Fresh faced, liberal, anti-war and barely 18 years old, Chris Cocks couldn’t know that in 1976, by sparing his parents the shame of their son deserting, he would become a member of 3 Commando, The Rhodesian Light Infantry, the elite, now world-renowned regiment and expert proponent of the highly developed and deadly military concept: Fire Force. Outnumbered and forced to use antiquated matériel, especially on the part of the air force, this small defence force showed what can be done with ingenuity, creativity and raw courage. From the first shambolic contact in 1966 the Rhodesians honed and fine-tuned their tactics to the degree where Mugabe’s ZANLA generals admitted at the 1979 ceasefire that they would not have survived another year in the field against the Rhodesians.

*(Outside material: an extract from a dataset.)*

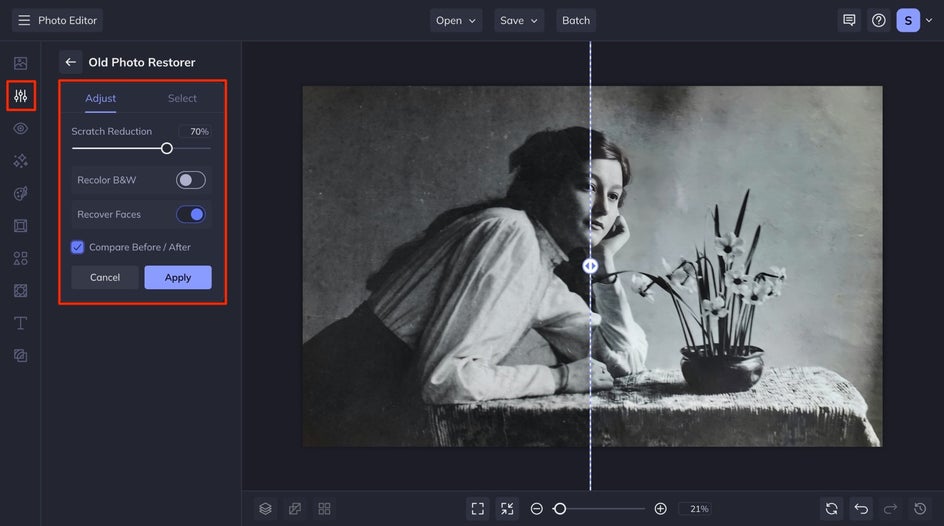944x526 pixels.
Task: Expand the Open dropdown menu
Action: coord(457,20)
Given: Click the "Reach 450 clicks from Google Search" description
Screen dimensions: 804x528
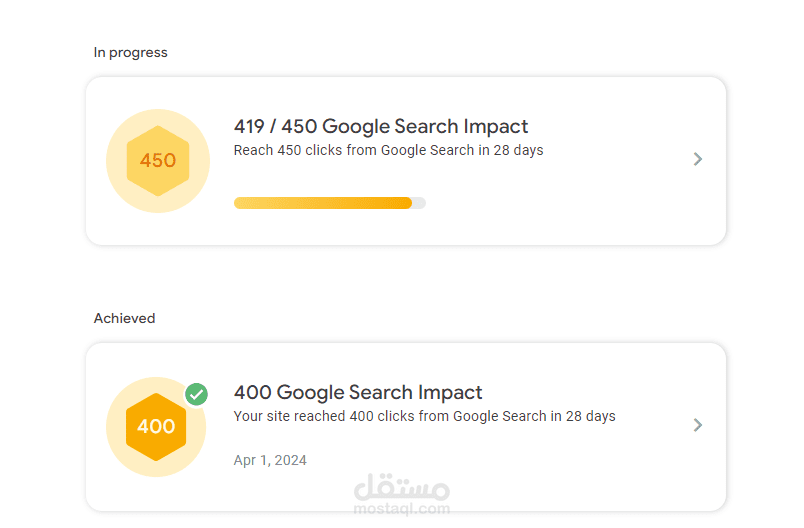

Fire Force is the rapid, vertical envelopment of an enemy, an encirclement of him, entirely and very quickly, using small, lightly equipped, highly mobile units deployed by helicopter and later as paratroopers. In the international airborne community they are revered: it was not uncommon for a trooper to jump into combat twice a day. Fire Force, spearheading the unseen roles of the Selous Scouts, Special Branch and many others, is succinctly described: it is so simple in its brilliance that it will leave you wondering why it has been left in the 1970s. From command and control, to armament, to the more conventional yet equally critical aspects of soldiering—patrols, ambushes, observation posts and intelligence-gathering—he will hold you enrapt: you will smell the African bush and the cordite.

On the personal level, an enemy kill ratio of 80:1 countered by a 40 per cent casualty rate, extended bush rotations, scant R&R and the resultant mental, physical and emotional toll of being a part of this potent “killing machine”, cannot leave a mind free of what the eye has seen or the body unburdened by the stress it has endured year in and out. Chris Cocks takes you on an emotional journey through his war, his four and half years of continual combat, mostly at point-blank range. His story is universal—that of any combat soldier whose only human experience is war and death—and his life thereafter mirrors that of many, yet the point at which he now finds himself is simultaneously humbling and magnificent.